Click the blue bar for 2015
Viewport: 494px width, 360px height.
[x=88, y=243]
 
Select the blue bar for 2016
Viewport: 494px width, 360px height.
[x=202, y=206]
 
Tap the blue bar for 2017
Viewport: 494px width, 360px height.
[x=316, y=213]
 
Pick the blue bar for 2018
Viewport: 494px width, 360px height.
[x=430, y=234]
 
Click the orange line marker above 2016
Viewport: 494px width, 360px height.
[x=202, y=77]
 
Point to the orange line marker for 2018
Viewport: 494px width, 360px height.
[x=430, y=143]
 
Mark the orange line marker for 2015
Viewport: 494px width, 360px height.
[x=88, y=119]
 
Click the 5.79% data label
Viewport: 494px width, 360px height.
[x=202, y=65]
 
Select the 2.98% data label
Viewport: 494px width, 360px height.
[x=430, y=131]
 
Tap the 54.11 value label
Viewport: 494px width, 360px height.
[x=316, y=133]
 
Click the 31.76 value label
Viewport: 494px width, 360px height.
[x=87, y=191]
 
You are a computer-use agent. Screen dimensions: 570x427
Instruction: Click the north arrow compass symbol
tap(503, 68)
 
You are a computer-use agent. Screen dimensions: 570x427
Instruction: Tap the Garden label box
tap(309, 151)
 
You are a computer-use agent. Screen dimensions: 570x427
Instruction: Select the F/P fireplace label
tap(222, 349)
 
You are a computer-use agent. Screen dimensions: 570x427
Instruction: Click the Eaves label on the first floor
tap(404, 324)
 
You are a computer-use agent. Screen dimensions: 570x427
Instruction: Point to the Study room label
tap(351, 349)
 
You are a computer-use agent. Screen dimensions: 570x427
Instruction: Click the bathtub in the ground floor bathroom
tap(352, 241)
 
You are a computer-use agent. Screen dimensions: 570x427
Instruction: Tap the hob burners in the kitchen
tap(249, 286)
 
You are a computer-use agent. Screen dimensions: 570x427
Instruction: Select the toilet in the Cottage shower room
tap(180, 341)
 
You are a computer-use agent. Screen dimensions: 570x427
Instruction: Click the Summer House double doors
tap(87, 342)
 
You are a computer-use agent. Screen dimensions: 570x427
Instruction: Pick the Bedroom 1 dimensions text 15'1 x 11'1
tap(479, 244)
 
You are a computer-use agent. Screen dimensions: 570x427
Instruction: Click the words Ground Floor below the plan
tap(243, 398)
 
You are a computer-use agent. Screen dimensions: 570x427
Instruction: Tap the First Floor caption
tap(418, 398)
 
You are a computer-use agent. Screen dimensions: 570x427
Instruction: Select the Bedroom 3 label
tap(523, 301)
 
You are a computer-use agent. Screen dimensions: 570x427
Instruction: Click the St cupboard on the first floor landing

■ TASK PROMPT
Can you repeat everything in the records above from the line containing "Tap the blue bar for 2017" down to the line containing "[x=430, y=131]", requests and all, with each x and y coordinate in the answers shifted up by 23?

■ WRITTEN ANSWER
Tap the blue bar for 2017
Viewport: 494px width, 360px height.
[x=339, y=236]
 
Pick the blue bar for 2018
Viewport: 494px width, 360px height.
[x=453, y=257]
 
Click the orange line marker above 2016
Viewport: 494px width, 360px height.
[x=225, y=100]
 
Point to the orange line marker for 2018
Viewport: 494px width, 360px height.
[x=453, y=166]
 
Mark the orange line marker for 2015
Viewport: 494px width, 360px height.
[x=111, y=142]
 
Click the 5.79% data label
Viewport: 494px width, 360px height.
[x=225, y=88]
 
Select the 2.98% data label
Viewport: 494px width, 360px height.
[x=453, y=154]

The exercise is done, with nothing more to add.